Ein weiterer Punkt, den ich sehr kritisch sehe, ist das Heranziehen der 7-Tage-Inzidenz von 100 als alleiniges Kriterium für weitere Verschärfungen. Wir haben uns in den letzten Wochen und Monaten in den Diskussionen um das Dritte Bevölkerungsschutzgesetz im Bereich des § 28 a Absatz 3 Infektionsschutzgesetz so für die Aufnahme weiterer Kriterien wie die Funktionsfähigkeit des Gesundheitssystems oder auch die Ausbreitung der Virusvarianten eingesetzt, um zu zeigen, dass wir eine umfassende Beurteilung der Gesamtlage als Grundlage heranziehen. Diesen Schritt habe ich sehr begrüßt. Denn neben den verfassungsrechtlichen Bedenken, die ein solcher Bezug mit sich bringt, hat die breitere Entscheidungsbasis für deutlich mehr Akzeptanz, Verständnis und Vertrauen in die politischen Entscheidungen innerhalb der Bevölkerung gesorgt. Dieses Vertrauen ist meiner Ansicht nach eines unserer höchsten Güter – gerade in dieser Zeit. Es nicht leichtfertig aufs Spiel zu setzen und es zu erhalten oder es im besten Fall zu bestärken, sehe ich als tägliche Aufgabe als Parlamentarierin an. Meines Erachtens fallen wir nun leider mit der Regelung ein Stück weit zurück. Dennoch sehe ich die Anknüpfung an den Inzidenzwert weiterhin als einen geeigneten Mechanismus an, um die getroffenen Maßnahmen rechtzeitig und zielgenau wirken lassen zu können. Darüber hinaus haben die vergangenen Monate gezeigt, dass zwischen der 7-Tage-Inzidenz und anderen für die Beurteilung des Pandemiegeschehens relevanten Faktoren ein Zusammenhang besteht, so dass der Inzidenzwert auch andere Faktoren umfasst.

Auch die Regelungen zu den Ausgangsbeschränkungen konnten wir im parlamentarischen Verfahren nachbessern. Die vorherige strikte Ausgangsbeschränkung ab 21.00 Uhr konnte in das Hamburger Modell abgeändert werden, so dass die Ausgangsbeschränkung allgemein ab 22.00 Uhr gilt und für Einzelpersonen ab 24.00 Uhr. Das sind auch die normalen Ruhezeiten. Wobei ich mir des massiven Eingriffs in die Grundrechte bewusst bin und das Ziel weiter sein muss, solche gravierenden Eingriffe schnellstmöglich wieder aufzuheben.

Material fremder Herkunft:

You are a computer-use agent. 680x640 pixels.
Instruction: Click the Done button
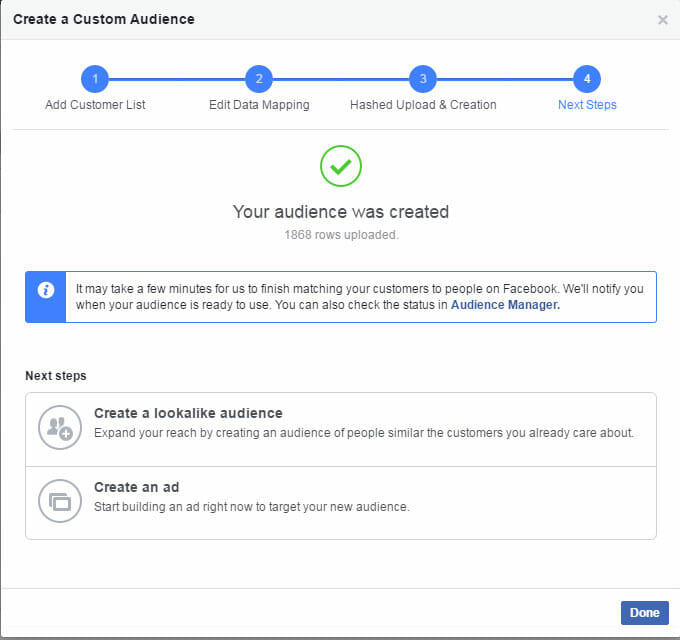(644, 613)
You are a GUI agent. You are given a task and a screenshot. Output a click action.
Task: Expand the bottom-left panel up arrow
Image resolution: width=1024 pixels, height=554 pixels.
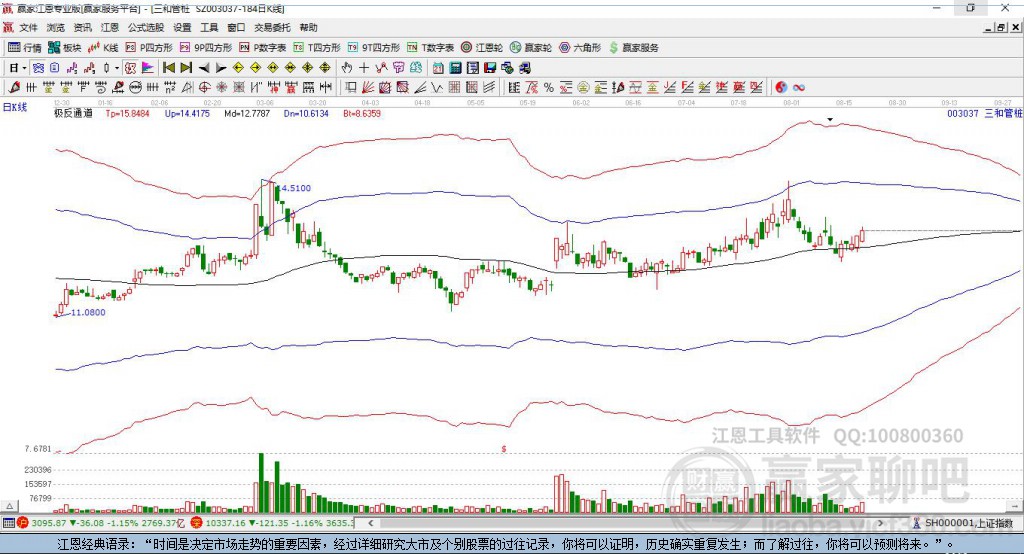tap(9, 506)
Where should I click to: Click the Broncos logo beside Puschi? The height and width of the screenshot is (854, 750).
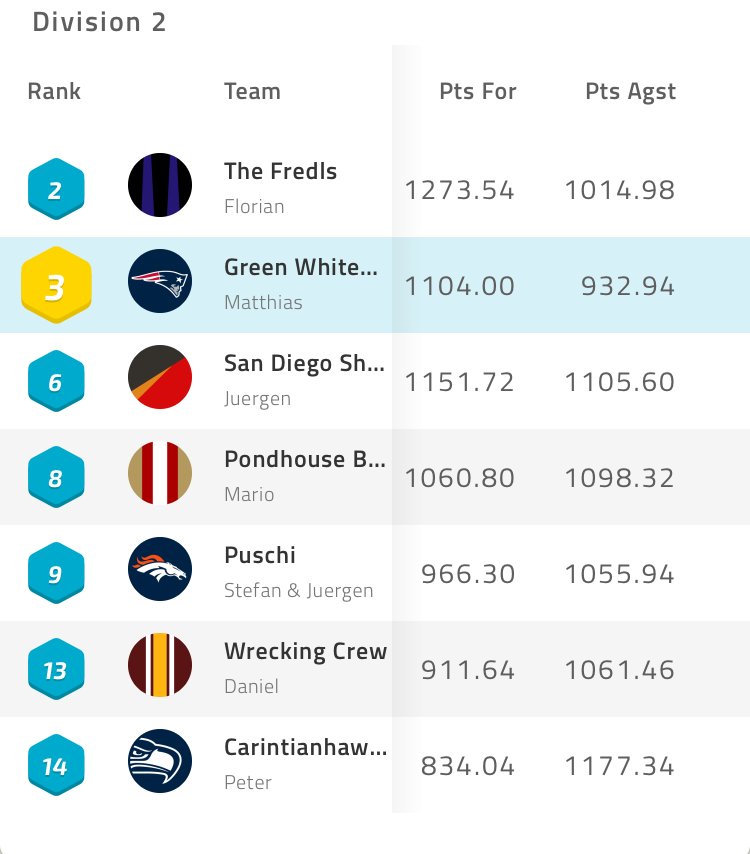tap(160, 569)
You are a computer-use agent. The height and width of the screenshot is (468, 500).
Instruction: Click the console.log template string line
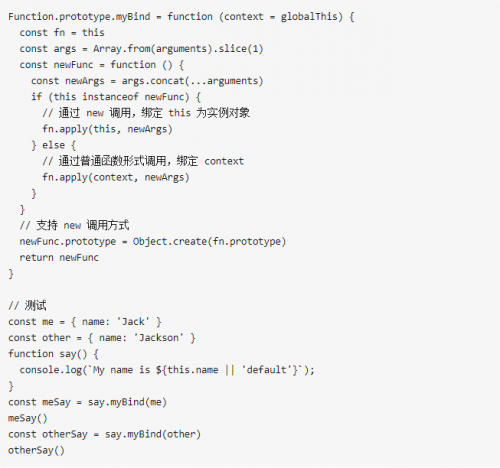click(167, 370)
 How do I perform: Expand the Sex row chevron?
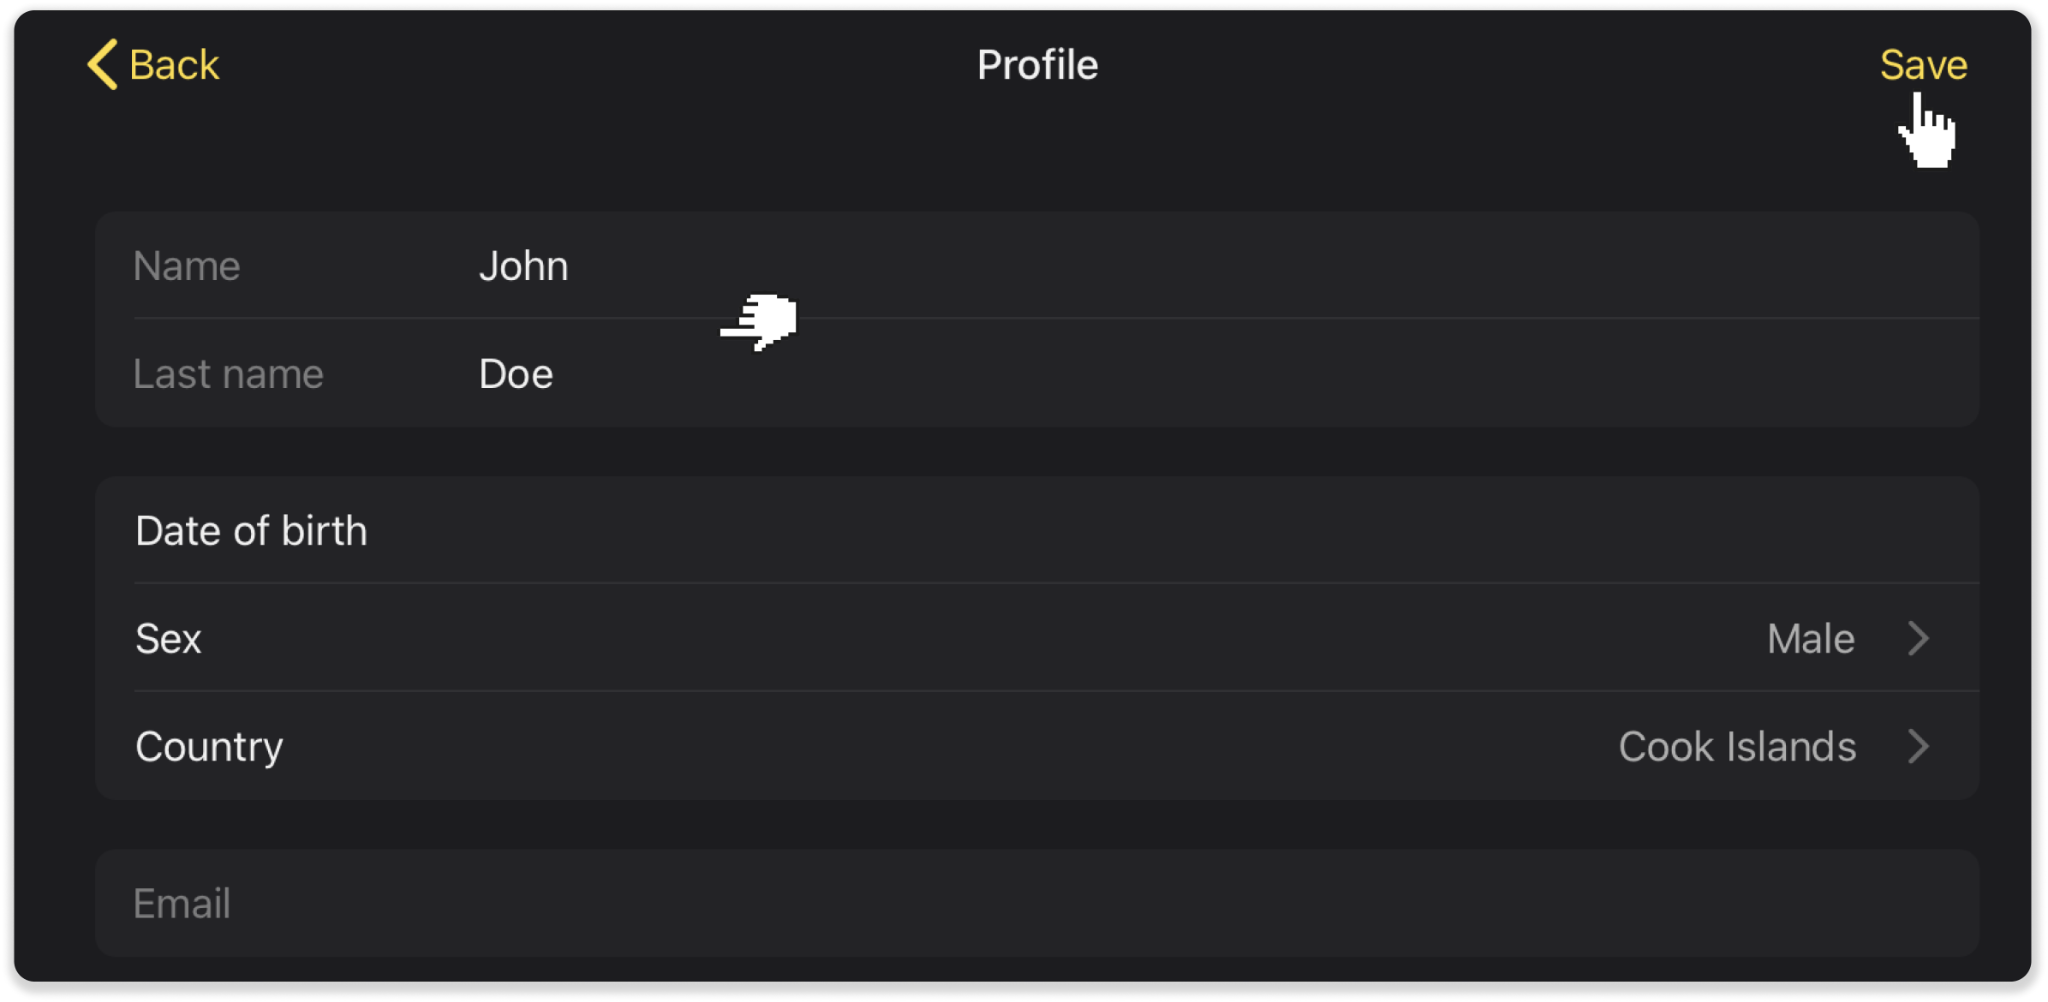(1917, 639)
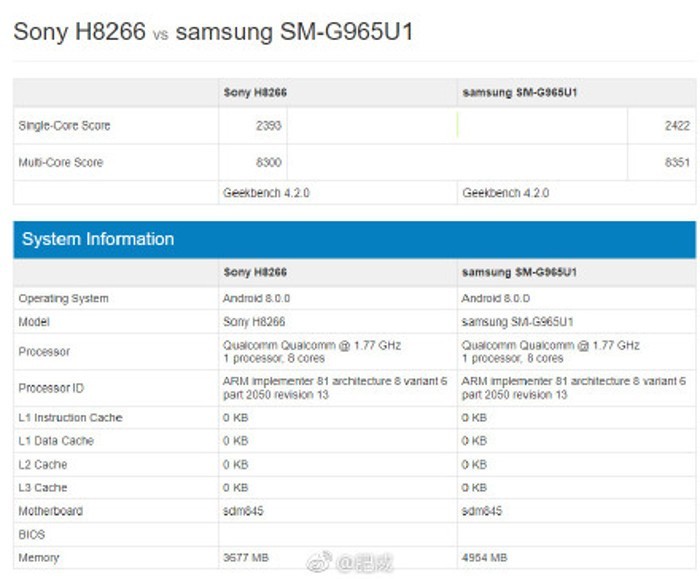Screen dimensions: 700x579
Task: Click the Sony memory value 3677 MB
Action: 246,558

Wie bei allen Eingriffsmaßnahmen muss auch hier der Fokus darauf liegen, mildere Mittel in die Diskussion miteinzubeziehen und wenn möglich umzusetzen.

Bezüglich der veränderten Situation für geimpfte Menschen – besonders auch im Bereich von Gemeinschaftseinrichtungen, wie Pflegeheimen und Einrichtungen der Eingliederungshilfe – muss sofort begonnen werden, über Erleichterungen in den Einrichtungen zu sprechen, weil mit dem vollen Impfschutz der Bewohner die einschlägigen Argumente für die Grundrechtseinschränkungen größtenteils entfallen sind.